The next part, and this is the one that's so often overlooked, if we can come back into our tuning fuel and fuel map one, we need to spend our time and get this little guy here sorted our first and foremost, our main VE table, our main fuel table. So this is one of the problems with tuning cold start, it cannot be done in one go. Problem is that the cold start enrichment really needs to be dealt with after the main VE table has been tuned. We saw that we have settings for cranking VE but that's fine for cranking, once the engine's up and running, the modifiers that we looked at, our post crank enrichment table, that works over and above our main VE table. So if our main VE table is incorrect, understandably we don't really have a hope in hell of getting our post crank enrichment table set up so we need to make sure our VE table is set up correctly and not only that, that our VE table is also actually accurately tracking our target lamba table.

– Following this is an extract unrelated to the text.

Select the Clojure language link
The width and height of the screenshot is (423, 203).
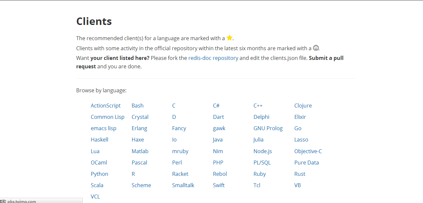click(303, 106)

So that's our first job and this needs to be done at normal operating temperature so there's not real way of shortcutting this, there's no real way of substituting doing the job properly. Once we've confident that our main VE table is tuned accurately, then the next time consuming process is that we need to allow the engine to cool down and this isn't a case of an hour or two of letting it cool. We really need to let the engine completely cool and ideally this would be an overnight process so this is why when I was tuning professionally for a living, when someone dropped off a car to us, it was always a two day process. On the first day we'd do all of the dyno tuning and the road tuning at normal operating temperature, that got our fuel table or VE table dialled in accurately. Then we'd allow the engine to cool down overnight, the next day then we could set up the cold start parameters and get that dialled in.

It's also worth mentioning there that even here, that's not always going to be bullet proof and rock solid. Particularly in a climate where we see massive variations in temperature from summer to winter, there may still be a requirement to actually revisit the calibration. An example I'll give you here is if we are here in Queenstown for example where in the middle of Summer we can easily see temperatures in the 20-30°C vicinity and even in the morning we're probably still seeing our air temperatures or coolant temperatures sitting between maybe 10-15°C, then we move to winter where we do get snow at ground level, we can easily see the coolant temperatures sitting at -5 or even -10° on a very cold day. So the problem here is if we are tuning the car in the heat of summer, there's no way of accurately mapping the cold start requirements down to -5 or -10°C. Yes we can take an educated guess and extrapolate the results we've got during summer down to those regions but it's only a guess at the end of the day, albeit an educated guess and we may be wrong.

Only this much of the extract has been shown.